Instructions for the task: The records below are to be reproduced exactly, with the pictures left out.

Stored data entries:
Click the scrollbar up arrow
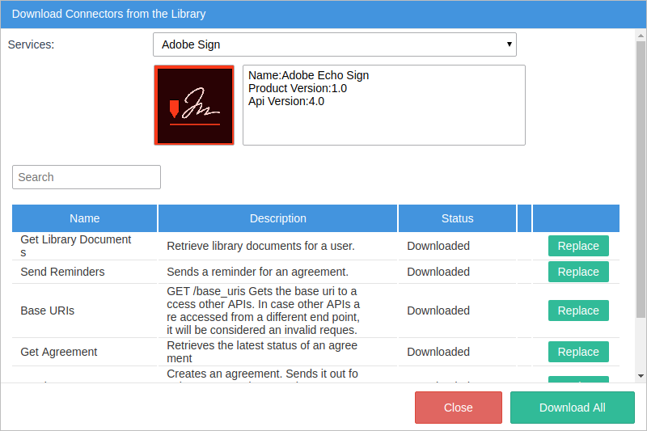Image resolution: width=647 pixels, height=431 pixels. (641, 35)
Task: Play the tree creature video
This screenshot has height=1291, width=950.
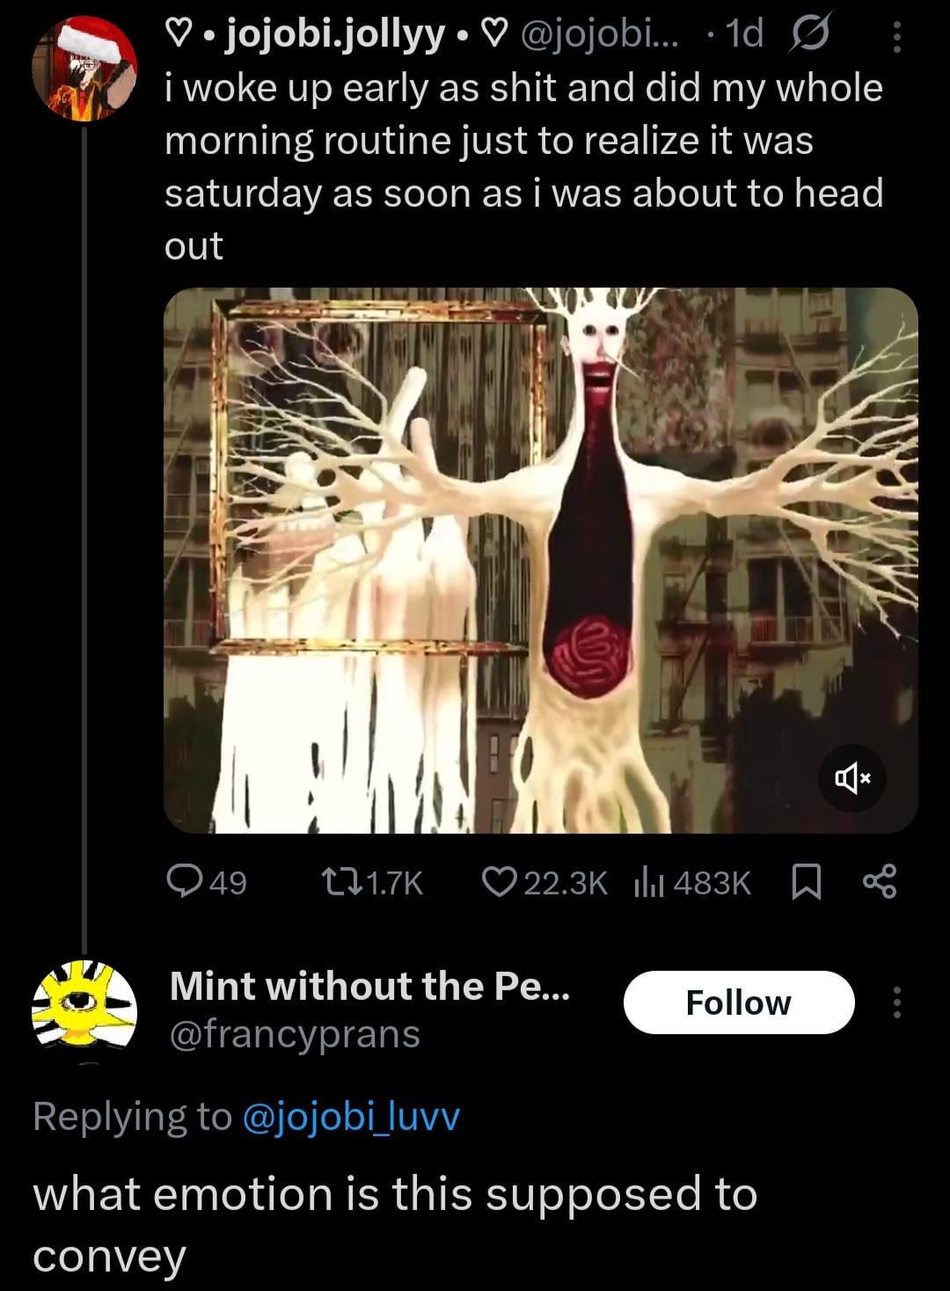Action: tap(540, 560)
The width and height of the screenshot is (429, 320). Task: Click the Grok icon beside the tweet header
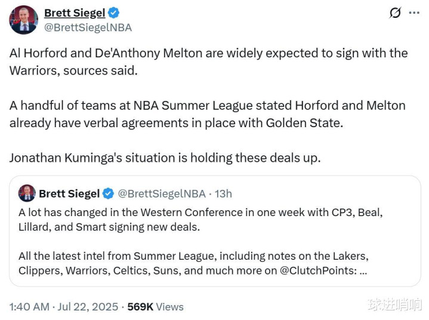(x=395, y=13)
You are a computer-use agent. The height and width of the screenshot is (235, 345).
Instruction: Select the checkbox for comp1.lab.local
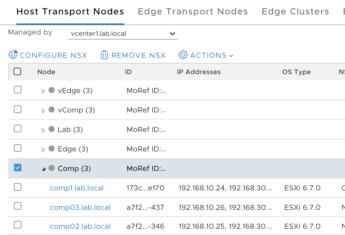pos(18,188)
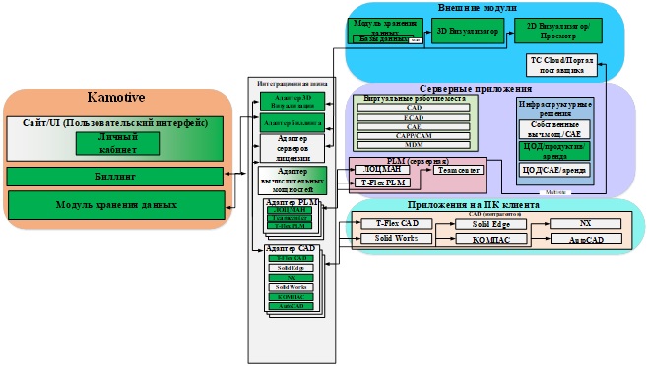Select the 3D Визуализатор module

pyautogui.click(x=468, y=31)
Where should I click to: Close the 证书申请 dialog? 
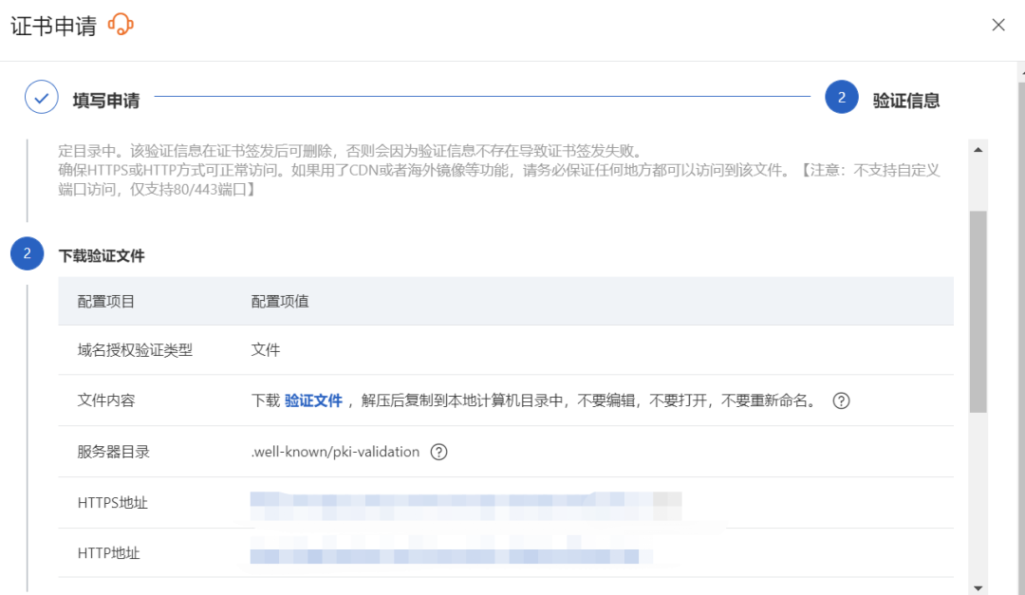pos(998,26)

Result below:
Click the scrollbar up arrow
Image resolution: width=647 pixels, height=431 pixels. (641, 35)
Task: Play the tree creature video
This screenshot has height=1291, width=950.
Action: tap(540, 560)
The width and height of the screenshot is (429, 320). Task: Click the Grok icon beside the tweet header
(x=395, y=13)
You are a computer-use agent. The height and width of the screenshot is (235, 345).
Instruction: Select the checkbox for comp1.lab.local
pos(18,188)
Select the 3D Визуализатор module

pyautogui.click(x=468, y=31)
Where should I click to: Close the 证书申请 dialog? 
pos(998,26)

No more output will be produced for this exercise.